» **RECORD EXTRACTS**:
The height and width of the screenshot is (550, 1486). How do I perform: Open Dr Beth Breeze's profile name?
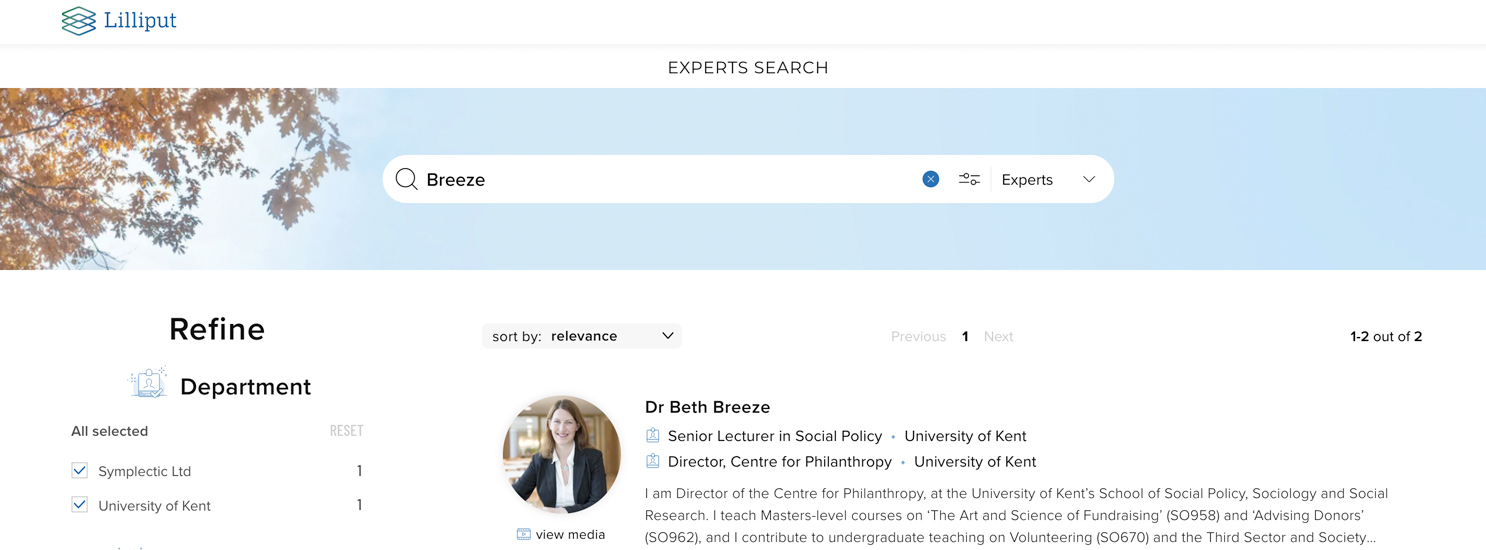pos(707,407)
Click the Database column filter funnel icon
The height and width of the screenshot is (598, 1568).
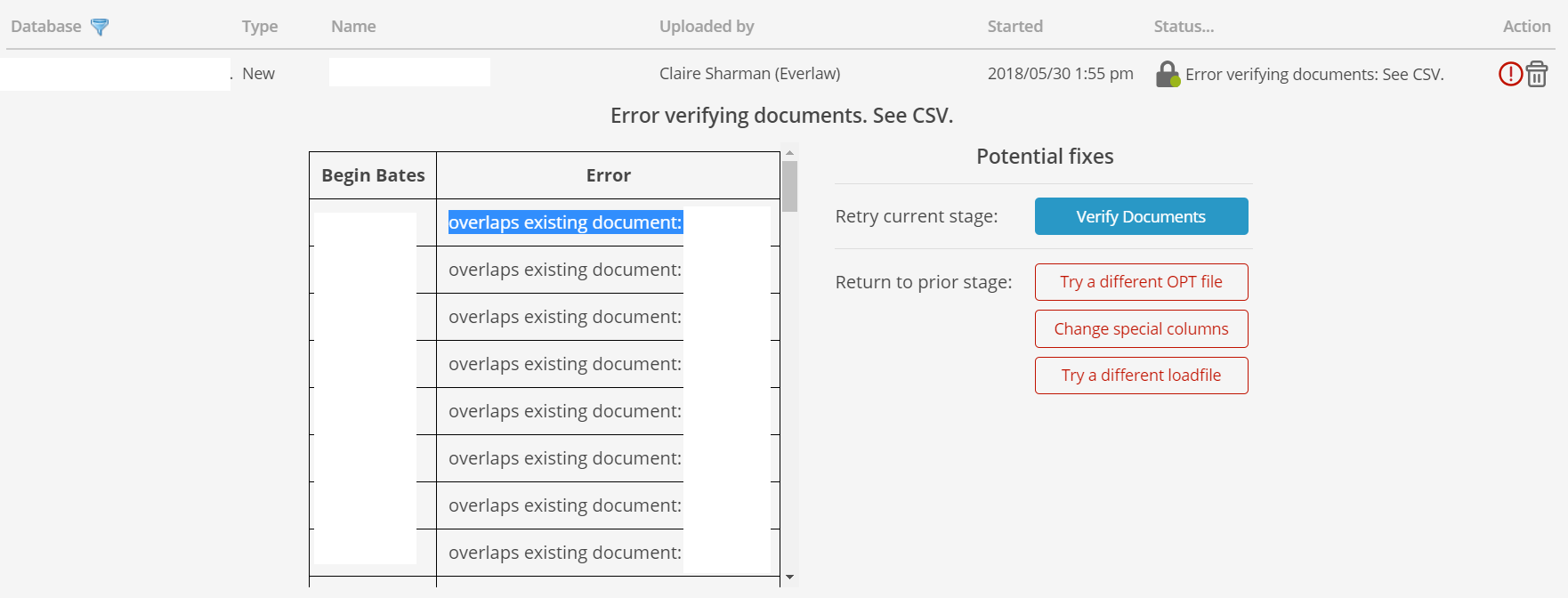(x=100, y=27)
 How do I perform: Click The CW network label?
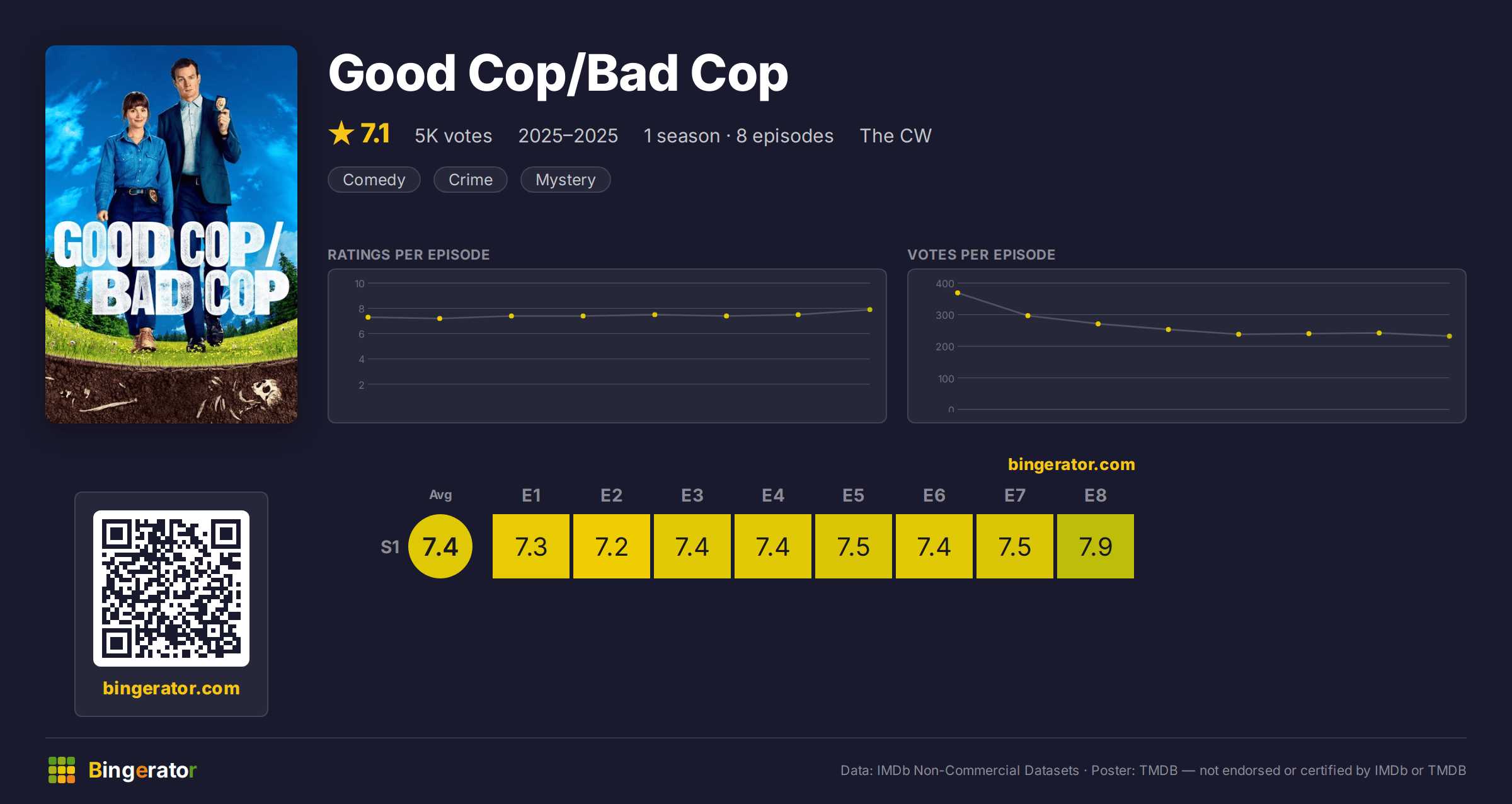[895, 135]
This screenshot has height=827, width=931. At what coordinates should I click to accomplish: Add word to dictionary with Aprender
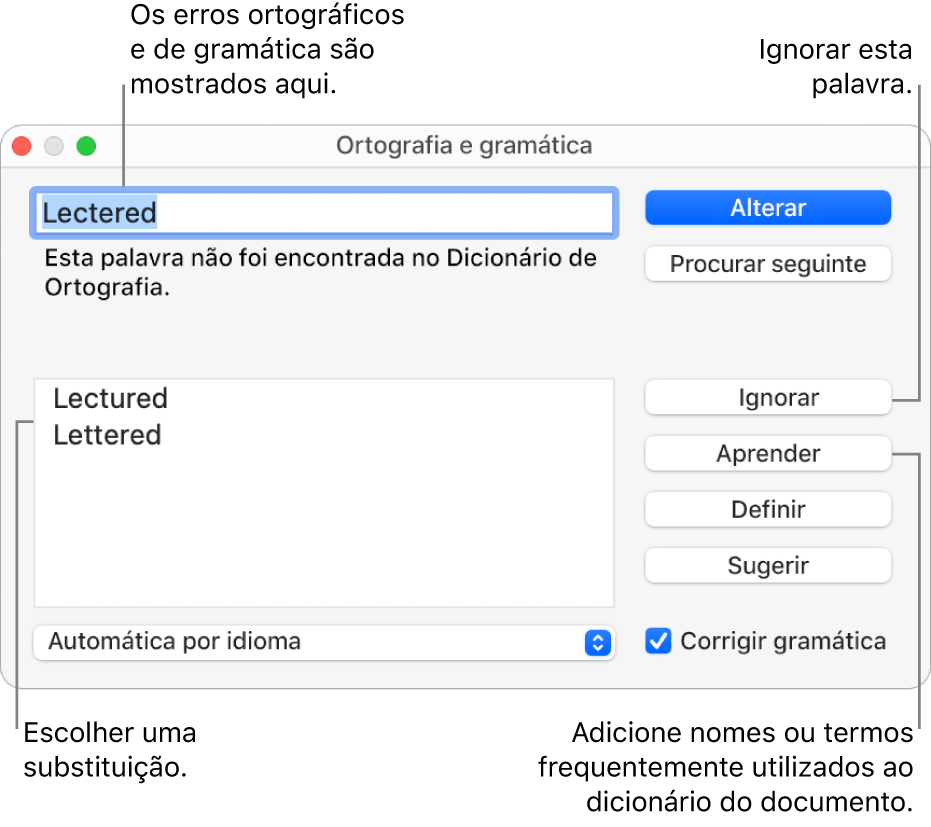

» **WORK ORDER**:
Restate the material above word for word, so that nothing changes except that the pictures are gone.

» **TASK RESPONSE**:
The height and width of the screenshot is (550, 1486). How do I perform: Open Dr Beth Breeze's profile name?
pos(707,407)
Click the Database column filter funnel icon
The height and width of the screenshot is (598, 1568).
(x=100, y=27)
 How do I perform: Click The CW network label?
[895, 135]
This screenshot has height=827, width=931. At what coordinates should I click to accomplish: Add word to dictionary with Aprender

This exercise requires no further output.